====== TEXTO DE LA PÁGINA ======
Salcedo, que viajaba solo por la isla, acertó a pasar por su aldea. Urayoan lo recibió paternalmente y después de brindarle un opíparo almuerzo, le ofreció veinte indios para que lo acompañaran durante el resto de su viaje. El cándido muchacho aceptó el gesto muy agradecido lo cual fue su perdición pues los acompañantes llevaban una instrucción que cumplieron puntualmente.
Al llegar a un caudaloso río, dos de los indios más fornidos le ofrecieron cruzarlo en andas para que no mojara su ropa y él nuevamente aceptó. Estaban ya en medio del cruce, cuando sus portadores lo zamparon dentro del agua; él luchó por emerger, pero cuatro fuertes manos lo presionaban manteniéndolo sumergido. Cuando finalmente dejó de luchar, sacaron del agua su cuerpo exánime mientras le pedían disculpas por haberse “tropezado” dejándolo caer. Lo tendieron en la ribera, pero regularmente, como quien controla una prueba de laboratorio, acudían a ver si revivía o no. Así durante varios días hasta que las pruebas de que estaba muerto se volvieron concluyentes.
====== INFORMACIÓN RECIBIDA ======
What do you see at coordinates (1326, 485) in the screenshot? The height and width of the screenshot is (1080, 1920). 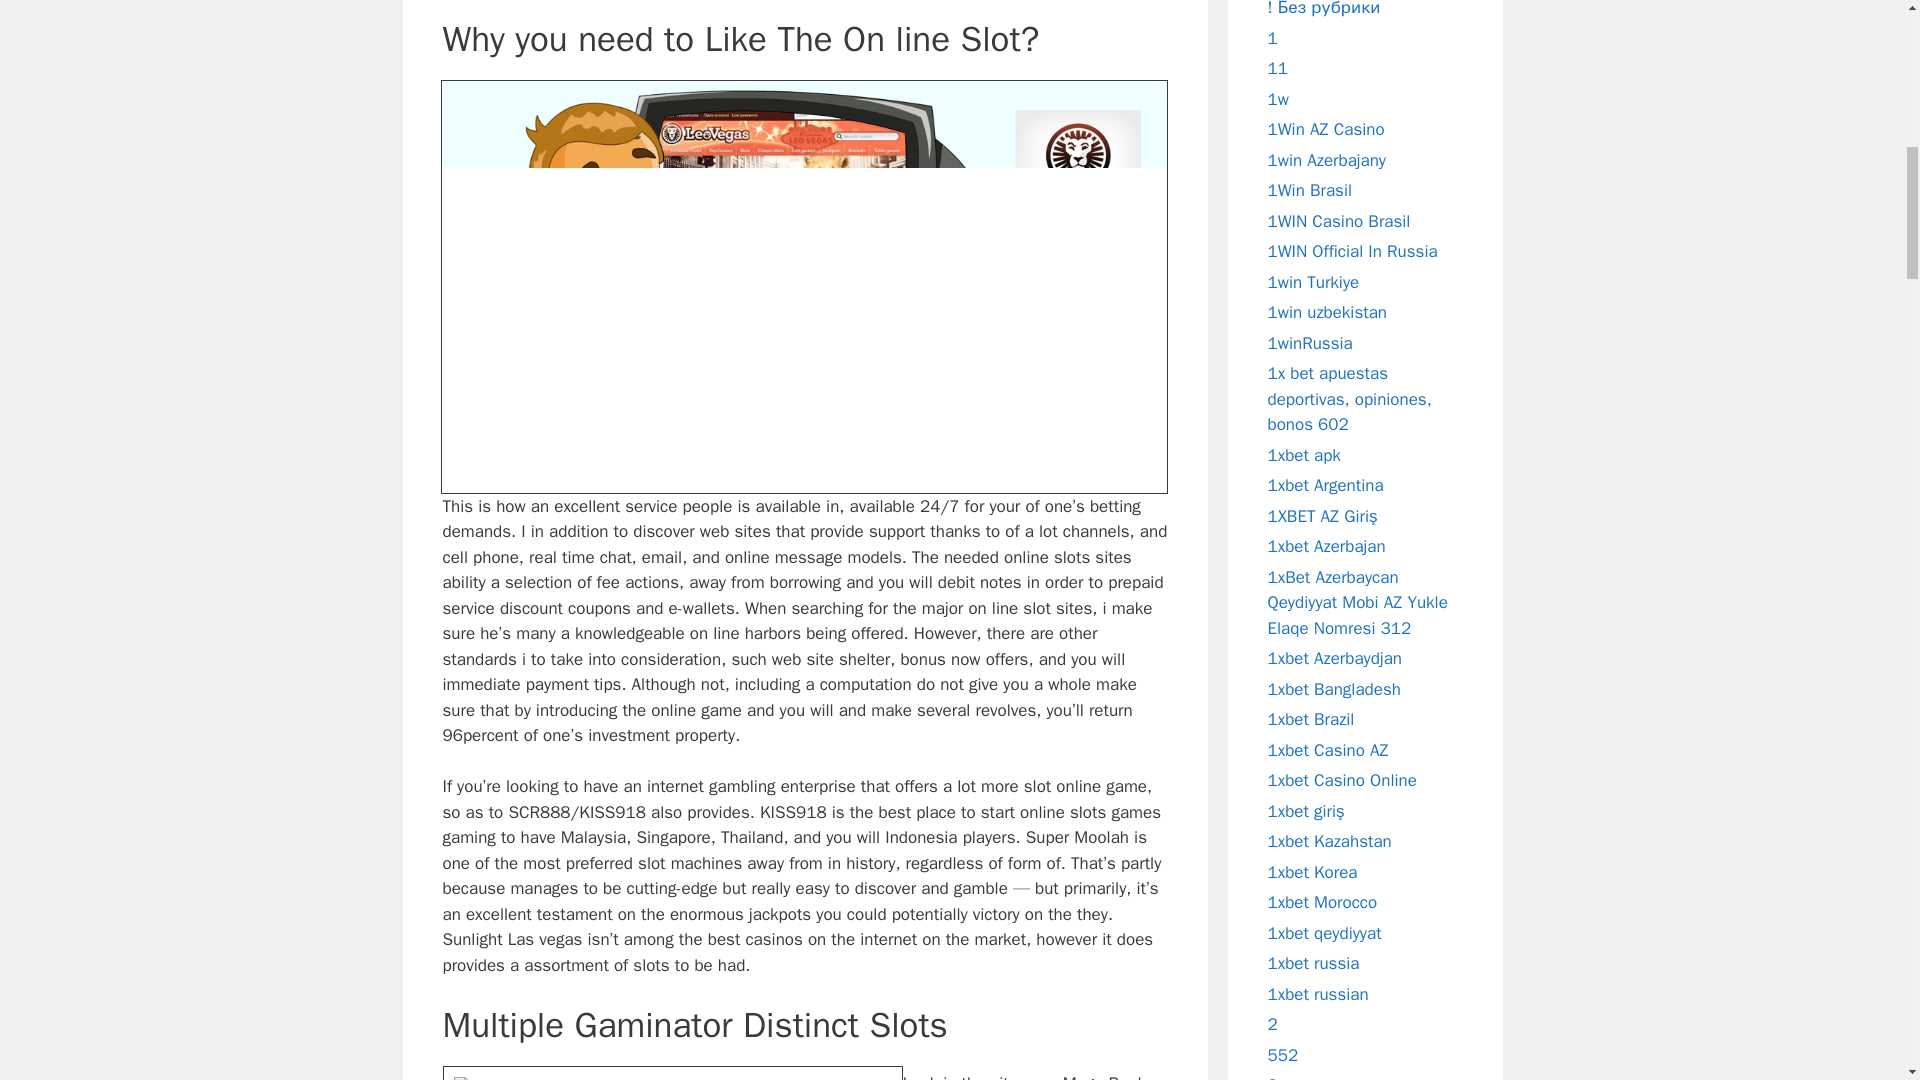 I see `1xbet Argentina` at bounding box center [1326, 485].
======
• _LISTA DE TAREAS_:
1/ Según el relato sobre Salcedo, ¿cuántos indios le ofreció Urayoan para que lo acompañaran en su viaje?
2/ Repite sin cambiar nada el tramo del relato sobre Salcedo que va desde "Al llegar a" hasta "se volvieron concluyentes.".
No hace falta usar el material para resolver nada.

• _RESPUESTAS_:
1/ Veinte indios.

2/
Al llegar a un caudaloso río, dos de los indios más fornidos le ofrecieron cruzarlo en andas para que no mojara su ropa y él nuevamente aceptó. Estaban ya en medio del cruce, cuando sus portadores lo zamparon dentro del agua; él luchó por emerger, pero cuatro fuertes manos lo presionaban manteniéndolo sumergido. Cuando finalmente dejó de luchar, sacaron del agua su cuerpo exánime mientras le pedían disculpas por haberse “tropezado” dejándolo caer. Lo tendieron en la ribera, pero regularmente, como quien controla una prueba de laboratorio, acudían a ver si revivía o no. Así durante varios días hasta que las pruebas de que estaba muerto se volvieron concluyentes.